CA Versailles, ch. com. 3-2, 25 février 2025, n° 23/04760

VERSAILLES

Arrêt

Infirmation partielle

PARTIES

Demandeur :

Atradius Credito Y Caucion SA De Seguros Y Reaseguros (Sté)

Défendeur :

Neximmo 103 (SASU)

COMPOSITION DE LA JURIDICTION

Président :

M. Guerlot

Vice-président :

M. Roth

Conseiller :

Mme Muller

Avocats :

Me Dumont, Me Debray, Me Mongodin, Me Pechere

T. com. Nanterre, 4e ch., du 9 juin 2023…

9 juin 2023

EXPOSE DU LITIGE

Le 21 janvier 2019, la société Neximmo 103 (société Neximmo), maître d'ouvrage de la construction d'un immeuble de bureaux à [Localité 6], a confié à la société TAM l'exécution du lot n°5 - gros 'uvre - pour un montant de 4 994 080 euros HT.

Préalablement, par acte du 8 janvier 2019, la société Atradius Credito Y Caution (société Atradius) avait délivré une caution au profit de la société TAM, afin d'éviter que celle-ci ne se voie appliquer par le maître d'ouvrage une retenue de garantie sur ses factures, et ce pour un montant de 299 645 euros.

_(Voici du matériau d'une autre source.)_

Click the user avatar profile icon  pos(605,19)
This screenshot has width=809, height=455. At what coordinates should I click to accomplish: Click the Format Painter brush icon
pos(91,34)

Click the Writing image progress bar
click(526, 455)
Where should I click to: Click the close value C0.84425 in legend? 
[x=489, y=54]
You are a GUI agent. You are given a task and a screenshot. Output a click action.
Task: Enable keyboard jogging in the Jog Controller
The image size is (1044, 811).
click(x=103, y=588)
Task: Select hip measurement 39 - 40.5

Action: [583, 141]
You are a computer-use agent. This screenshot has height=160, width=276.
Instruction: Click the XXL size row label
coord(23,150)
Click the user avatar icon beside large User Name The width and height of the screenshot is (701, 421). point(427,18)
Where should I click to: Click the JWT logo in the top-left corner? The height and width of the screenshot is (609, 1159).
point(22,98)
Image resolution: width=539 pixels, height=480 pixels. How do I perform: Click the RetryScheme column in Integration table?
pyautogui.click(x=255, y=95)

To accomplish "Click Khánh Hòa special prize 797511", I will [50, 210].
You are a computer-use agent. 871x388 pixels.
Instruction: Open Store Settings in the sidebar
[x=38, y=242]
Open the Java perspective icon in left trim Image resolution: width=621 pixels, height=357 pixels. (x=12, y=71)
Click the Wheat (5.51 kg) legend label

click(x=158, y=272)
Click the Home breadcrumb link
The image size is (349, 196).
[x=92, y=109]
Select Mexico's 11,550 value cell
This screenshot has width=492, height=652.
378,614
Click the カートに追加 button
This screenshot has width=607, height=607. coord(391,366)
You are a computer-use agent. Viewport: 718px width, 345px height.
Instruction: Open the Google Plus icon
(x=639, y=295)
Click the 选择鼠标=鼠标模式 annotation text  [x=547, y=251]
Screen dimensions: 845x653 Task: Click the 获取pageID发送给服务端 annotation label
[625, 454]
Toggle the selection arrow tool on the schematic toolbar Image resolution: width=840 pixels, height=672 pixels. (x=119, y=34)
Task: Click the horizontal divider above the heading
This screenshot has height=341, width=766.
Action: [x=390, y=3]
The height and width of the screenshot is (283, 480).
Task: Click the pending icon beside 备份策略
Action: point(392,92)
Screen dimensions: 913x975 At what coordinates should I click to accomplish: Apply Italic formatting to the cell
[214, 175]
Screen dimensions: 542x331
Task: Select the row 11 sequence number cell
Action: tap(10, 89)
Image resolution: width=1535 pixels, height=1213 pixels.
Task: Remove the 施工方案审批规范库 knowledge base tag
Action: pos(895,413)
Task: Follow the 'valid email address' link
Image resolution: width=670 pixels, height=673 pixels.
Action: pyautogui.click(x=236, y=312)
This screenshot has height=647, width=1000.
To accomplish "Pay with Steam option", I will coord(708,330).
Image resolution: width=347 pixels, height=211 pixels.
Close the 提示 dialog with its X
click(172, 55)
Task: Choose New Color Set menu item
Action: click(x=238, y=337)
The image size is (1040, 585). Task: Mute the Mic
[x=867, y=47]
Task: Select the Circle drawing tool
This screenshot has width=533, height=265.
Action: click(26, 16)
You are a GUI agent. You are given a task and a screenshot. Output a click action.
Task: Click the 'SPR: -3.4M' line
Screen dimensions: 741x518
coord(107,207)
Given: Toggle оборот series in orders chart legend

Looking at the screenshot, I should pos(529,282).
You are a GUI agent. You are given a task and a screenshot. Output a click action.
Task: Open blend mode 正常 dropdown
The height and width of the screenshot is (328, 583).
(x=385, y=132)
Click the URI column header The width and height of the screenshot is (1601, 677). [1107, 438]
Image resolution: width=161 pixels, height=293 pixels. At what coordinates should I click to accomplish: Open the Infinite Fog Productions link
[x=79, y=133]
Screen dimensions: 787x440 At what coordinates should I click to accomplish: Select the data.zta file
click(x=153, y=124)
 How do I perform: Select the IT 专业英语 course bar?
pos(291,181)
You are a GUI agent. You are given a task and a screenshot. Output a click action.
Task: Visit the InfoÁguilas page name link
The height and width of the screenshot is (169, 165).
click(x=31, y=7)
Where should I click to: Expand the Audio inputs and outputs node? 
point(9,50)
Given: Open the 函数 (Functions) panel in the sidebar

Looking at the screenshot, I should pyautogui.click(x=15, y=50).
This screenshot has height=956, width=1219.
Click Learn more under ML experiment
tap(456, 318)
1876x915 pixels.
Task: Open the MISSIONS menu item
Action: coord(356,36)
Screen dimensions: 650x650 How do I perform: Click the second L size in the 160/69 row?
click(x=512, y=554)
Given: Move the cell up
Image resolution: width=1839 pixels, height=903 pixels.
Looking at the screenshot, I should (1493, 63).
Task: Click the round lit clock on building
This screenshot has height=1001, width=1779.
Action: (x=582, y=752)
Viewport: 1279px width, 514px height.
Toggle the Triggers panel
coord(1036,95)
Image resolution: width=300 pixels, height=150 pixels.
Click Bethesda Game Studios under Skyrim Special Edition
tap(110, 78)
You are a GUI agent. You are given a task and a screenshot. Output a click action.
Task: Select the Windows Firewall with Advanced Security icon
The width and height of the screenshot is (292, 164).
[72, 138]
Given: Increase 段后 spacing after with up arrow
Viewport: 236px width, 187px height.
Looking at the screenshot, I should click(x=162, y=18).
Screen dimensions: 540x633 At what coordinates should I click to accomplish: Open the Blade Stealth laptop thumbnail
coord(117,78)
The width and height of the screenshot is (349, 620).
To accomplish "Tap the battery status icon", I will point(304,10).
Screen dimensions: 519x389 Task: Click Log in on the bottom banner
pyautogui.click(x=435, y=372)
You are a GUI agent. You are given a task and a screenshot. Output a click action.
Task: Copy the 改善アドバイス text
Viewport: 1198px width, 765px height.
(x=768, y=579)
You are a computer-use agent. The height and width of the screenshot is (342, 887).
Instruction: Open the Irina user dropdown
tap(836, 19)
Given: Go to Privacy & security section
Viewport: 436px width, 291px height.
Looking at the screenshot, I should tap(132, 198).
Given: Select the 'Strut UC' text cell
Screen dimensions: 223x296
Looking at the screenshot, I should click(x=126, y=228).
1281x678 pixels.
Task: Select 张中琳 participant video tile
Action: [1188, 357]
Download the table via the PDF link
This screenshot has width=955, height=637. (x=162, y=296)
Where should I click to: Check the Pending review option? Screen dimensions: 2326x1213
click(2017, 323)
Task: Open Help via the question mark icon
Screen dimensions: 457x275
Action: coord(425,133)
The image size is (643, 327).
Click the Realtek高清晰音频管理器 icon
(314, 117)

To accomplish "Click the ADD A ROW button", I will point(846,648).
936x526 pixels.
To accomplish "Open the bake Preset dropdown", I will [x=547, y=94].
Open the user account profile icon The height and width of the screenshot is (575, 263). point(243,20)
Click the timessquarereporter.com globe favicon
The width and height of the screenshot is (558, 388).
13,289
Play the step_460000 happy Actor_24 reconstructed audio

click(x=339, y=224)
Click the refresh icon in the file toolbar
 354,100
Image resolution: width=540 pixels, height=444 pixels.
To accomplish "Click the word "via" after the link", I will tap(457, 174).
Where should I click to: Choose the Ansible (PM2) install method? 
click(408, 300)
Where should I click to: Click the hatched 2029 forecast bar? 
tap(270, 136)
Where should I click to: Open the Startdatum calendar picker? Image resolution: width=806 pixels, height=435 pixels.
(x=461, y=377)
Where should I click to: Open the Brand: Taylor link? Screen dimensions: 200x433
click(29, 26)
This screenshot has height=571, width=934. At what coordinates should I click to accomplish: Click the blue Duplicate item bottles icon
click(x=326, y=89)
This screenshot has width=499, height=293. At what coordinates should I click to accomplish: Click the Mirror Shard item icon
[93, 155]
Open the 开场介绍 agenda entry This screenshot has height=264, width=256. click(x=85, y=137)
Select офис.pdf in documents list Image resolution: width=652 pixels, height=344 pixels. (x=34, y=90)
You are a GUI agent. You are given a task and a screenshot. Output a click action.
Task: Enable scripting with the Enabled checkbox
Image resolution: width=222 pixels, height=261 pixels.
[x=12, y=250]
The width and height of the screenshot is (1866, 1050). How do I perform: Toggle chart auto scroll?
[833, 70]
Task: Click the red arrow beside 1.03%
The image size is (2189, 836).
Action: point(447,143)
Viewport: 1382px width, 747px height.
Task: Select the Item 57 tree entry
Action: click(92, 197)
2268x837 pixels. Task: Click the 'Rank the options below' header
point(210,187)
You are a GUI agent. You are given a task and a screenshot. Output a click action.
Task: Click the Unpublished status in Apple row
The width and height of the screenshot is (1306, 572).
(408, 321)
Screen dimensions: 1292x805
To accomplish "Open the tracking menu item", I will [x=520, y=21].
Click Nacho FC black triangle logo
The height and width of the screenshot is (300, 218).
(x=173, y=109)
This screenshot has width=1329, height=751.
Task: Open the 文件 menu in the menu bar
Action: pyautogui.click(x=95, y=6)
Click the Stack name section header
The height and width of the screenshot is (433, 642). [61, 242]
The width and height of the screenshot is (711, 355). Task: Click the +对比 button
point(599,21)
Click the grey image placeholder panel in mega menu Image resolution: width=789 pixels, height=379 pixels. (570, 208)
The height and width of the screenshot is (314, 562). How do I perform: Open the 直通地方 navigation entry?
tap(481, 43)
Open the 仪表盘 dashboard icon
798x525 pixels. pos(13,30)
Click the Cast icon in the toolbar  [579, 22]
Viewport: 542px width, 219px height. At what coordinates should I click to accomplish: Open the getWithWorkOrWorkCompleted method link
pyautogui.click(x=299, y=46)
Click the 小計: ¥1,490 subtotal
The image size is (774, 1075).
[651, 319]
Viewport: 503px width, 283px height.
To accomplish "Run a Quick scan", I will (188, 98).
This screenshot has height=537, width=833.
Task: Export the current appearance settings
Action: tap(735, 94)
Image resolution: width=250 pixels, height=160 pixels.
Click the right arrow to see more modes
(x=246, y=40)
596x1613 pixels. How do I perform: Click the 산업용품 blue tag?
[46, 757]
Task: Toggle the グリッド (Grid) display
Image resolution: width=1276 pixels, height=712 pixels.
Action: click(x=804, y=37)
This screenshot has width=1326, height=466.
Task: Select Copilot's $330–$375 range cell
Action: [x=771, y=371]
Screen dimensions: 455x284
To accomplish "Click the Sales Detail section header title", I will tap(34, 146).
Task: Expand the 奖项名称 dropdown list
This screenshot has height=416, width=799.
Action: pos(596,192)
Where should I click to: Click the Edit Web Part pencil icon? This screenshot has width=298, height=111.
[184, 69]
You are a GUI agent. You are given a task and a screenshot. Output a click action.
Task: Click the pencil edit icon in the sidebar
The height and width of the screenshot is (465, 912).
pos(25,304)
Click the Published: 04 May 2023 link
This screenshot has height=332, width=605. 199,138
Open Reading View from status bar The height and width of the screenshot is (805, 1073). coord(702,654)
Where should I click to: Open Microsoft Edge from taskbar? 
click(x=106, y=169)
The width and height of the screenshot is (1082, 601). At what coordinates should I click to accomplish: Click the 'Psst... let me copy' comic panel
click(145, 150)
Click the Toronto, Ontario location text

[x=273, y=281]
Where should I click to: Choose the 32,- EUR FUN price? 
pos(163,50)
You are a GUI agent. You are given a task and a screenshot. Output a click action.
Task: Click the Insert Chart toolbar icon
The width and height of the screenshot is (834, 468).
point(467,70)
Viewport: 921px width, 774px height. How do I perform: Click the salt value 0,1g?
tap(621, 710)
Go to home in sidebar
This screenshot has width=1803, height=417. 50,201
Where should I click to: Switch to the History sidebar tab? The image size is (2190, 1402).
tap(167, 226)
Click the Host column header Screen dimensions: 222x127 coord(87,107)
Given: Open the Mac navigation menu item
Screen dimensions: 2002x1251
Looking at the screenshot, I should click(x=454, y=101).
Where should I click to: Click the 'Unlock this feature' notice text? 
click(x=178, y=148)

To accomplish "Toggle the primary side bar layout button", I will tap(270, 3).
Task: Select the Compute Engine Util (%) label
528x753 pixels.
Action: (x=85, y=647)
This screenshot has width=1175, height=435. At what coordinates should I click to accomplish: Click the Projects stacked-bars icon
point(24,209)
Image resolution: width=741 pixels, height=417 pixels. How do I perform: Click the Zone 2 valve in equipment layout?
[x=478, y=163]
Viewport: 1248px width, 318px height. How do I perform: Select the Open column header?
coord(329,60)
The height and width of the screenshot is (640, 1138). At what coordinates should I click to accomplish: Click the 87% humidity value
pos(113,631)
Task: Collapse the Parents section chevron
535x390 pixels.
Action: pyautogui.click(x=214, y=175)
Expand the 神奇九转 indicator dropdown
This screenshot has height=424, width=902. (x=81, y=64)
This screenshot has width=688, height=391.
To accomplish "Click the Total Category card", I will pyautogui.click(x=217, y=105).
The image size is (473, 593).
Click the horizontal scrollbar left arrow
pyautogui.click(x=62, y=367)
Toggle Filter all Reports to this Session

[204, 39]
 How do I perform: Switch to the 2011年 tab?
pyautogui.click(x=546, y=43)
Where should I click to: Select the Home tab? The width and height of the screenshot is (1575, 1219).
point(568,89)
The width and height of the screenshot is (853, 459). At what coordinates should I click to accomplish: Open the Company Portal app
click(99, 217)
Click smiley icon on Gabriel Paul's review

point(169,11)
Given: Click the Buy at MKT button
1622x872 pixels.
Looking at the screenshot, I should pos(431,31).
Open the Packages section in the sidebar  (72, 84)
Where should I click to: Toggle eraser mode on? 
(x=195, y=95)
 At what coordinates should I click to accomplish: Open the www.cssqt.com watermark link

Le 18 janvier 2021, la société Neximmo a adressé à la société TAM une mise en demeure de réaliser des travaux de reprise de malfaçons, lui précisant que, faute d'y déférer dans les délais indiqués, elle suspendrait ses paiements se réservant le droit de résilier le marché à ses torts exclusifs.

Le 26 janvier 2021, la société Neximmo a résilié le marché à effet immédiat.

Le 1er mars 2021, le tribunal de commerce d'Evry a prononcé la liquidation de la société TAM. La société Neximmo a déclaré sa créance pour la somme de 2 361 973 euros, incluant des reprises de malfaçons et surcoûts. Par ordonnance du 24 juin 2022, le juge-commissaire a admis cette créance au passif de la liquidation de la société TAM.

Le 4 mars 2021, la société Neximmo a fait signifier à la société TAM et à son liquidateur une convocation pour procéder aux constats nécessaires et à la réception des ouvrages inachevés, ce qui a donné lieu à un procès-verbal de constat du 8 mars 2021.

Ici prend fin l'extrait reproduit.